### Auszug der Webseite
+ + + +
Eine Triggerwarnung (von englisch trigger warning, auch deutsch Inhaltshinweis,[1] von englisch content note) ist eine Warnung vor möglichen Auslösereizen (Auslöser, englisch trigger).[2] Der Begriff „Trigger“ stammt ursprünglich aus der Traumatheorie, hat aber inzwischen eine weite mediale und politische Rezeption erfahren. Für „Triggerwarnung“ ist in sozialen Medien die Abkürzung „TW“ gebräuchlich, für den verwandten, neutraleren Begriff „Content Note“ (Inhaltswarnung) die Abkürzung „CN“.[3] Die Wirksamkeit von Triggerwarnungen gilt als umstritten, da sie gegenteilige Wirkungen haben können.[4]

Ursprung[Bearbeiten | Quelltext bearbeiten]

Die Ursprünge des Begriffs „Trigger“ liegen in der Traumatherapie, wo der Begriff „bestimmte Reize, die unwillkürlich die Erinnerung an ein zurückliegendes Trauma auslösen und dadurch Flashbacks hervorrufen können“ bezeichnet.[5] Die heute gebräuchliche Verwendung nahm ihren Ursprung in Diskussionen über sexuelle Gewalt in feministischen Online-Foren und wurde seit Beginn der 2000er-Jahre auch in weiteren Online-Communitys verwendet, bevor er durch Nutzer auf Tumblr weiter popularisiert wurde.[6]

Verwendung[Bearbeiten | Quelltext bearbeiten]

Universitäten[Bearbeiten | Quelltext bearbeiten]

Insbesondere an angloamerikanischen Universitäten setzen sich Studierende seit etwa den 2000ern ausgehend von den Gesellschaftswissenschaften dafür ein, dass Inhalte, die auf Menschen mit Gewalterfahrung möglicherweise retraumatisierend wirken könnten, mit Triggerwarnungen versehen werden. Dadurch soll betroffenen Menschen ermöglicht werden, in potentiell retraumatisierenden Situationen entsprechend zu reagieren, z. B. indem sie diese vermeiden und sie in einem sicheren Umfeld (beispielsweise im Rahmen einer Psychotherapie oder im Gespräch mit Vertrauenspersonen) aufzuarbeiten. Zudem hat sich ein weiteres Verständnis von Triggerwarnungen durchgesetzt, das sich auf als verletzend empfundene Inhalte bezieht. Die Auseinandersetzung um Triggerwarnungen wurde und wird insbesondere in den USA intensiv geführt.[7][5] Triggerwarnungen werden dort insbesondere in Lehrveranstaltungen, die Themen über Geschlecht, Hautfarbe (englisch Race) oder Sexualität diskutieren, gefordert.[8]

Literatur, Theater und Museen[Bearbeiten | Quelltext bearbeiten]

Ein rundes Schild an einer Infotafel weist darauf hin, dass die Ausstellung rassistische, antisemitische und gewaltvolle Inhalte zeigt.
+ + + +
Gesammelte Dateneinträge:
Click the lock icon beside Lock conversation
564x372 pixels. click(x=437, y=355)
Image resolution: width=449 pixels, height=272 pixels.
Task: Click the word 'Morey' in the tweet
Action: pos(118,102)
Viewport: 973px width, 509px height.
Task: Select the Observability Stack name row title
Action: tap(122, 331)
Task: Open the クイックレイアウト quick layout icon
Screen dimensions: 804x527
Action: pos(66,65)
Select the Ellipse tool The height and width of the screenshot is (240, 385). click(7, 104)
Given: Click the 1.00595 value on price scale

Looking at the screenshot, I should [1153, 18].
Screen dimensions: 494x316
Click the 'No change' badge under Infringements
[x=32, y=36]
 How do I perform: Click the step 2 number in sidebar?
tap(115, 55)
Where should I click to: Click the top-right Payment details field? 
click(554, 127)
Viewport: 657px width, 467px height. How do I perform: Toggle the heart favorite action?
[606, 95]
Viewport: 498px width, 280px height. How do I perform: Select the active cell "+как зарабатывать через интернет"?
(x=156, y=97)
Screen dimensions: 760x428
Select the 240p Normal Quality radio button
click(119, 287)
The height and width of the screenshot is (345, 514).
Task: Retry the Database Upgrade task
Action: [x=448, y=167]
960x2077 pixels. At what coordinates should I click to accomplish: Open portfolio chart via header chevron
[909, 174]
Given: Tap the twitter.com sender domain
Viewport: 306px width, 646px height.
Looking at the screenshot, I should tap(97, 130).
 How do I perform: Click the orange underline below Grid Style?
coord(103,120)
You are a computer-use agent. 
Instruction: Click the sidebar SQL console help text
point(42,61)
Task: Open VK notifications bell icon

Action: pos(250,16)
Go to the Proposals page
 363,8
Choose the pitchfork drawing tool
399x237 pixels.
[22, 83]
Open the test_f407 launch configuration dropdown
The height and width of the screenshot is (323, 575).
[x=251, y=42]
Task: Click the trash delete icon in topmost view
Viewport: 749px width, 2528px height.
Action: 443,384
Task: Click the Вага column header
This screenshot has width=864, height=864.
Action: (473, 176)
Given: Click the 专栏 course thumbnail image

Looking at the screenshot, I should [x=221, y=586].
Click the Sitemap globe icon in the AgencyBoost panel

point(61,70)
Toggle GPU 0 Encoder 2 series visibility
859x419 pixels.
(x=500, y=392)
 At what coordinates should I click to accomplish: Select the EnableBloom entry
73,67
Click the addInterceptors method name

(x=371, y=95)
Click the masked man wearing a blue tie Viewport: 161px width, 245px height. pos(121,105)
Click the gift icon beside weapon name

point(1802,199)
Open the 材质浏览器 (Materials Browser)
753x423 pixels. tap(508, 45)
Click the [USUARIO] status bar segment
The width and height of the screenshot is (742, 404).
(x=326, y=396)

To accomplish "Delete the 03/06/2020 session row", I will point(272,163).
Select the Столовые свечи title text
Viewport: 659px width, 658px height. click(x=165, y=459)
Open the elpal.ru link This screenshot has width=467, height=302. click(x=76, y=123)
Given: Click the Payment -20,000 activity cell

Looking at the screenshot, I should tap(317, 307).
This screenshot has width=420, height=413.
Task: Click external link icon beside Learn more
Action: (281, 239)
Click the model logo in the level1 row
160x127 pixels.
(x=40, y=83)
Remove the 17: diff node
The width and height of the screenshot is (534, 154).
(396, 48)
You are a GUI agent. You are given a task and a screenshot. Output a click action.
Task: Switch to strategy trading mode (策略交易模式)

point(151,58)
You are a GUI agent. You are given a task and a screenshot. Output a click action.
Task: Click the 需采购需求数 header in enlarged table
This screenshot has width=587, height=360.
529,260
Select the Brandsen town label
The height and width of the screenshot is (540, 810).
+ + + +
### Fragen zum Material
(a) Schreib aus dem Text über Triggerwarnungen den Abschnitt genau ab, der mit den Worten „Literatur, Theater und“ anfängt und mit „gewaltvolle Inhalte zeigt.“ aufhört.
(b) Welche Abkürzung ist laut dem Text über Triggerwarnungen in sozialen Medien für „Content Note“ gebräuchlich?
Die Datensätze haben mit dem Text über Triggerwarnungen nichts zu tun.

### Die Antworten
(a)
Literatur, Theater und Museen[Bearbeiten | Quelltext bearbeiten]

Ein rundes Schild an einer Infotafel weist darauf hin, dass die Ausstellung rassistische, antisemitische und gewaltvolle Inhalte zeigt.

(b) „CN“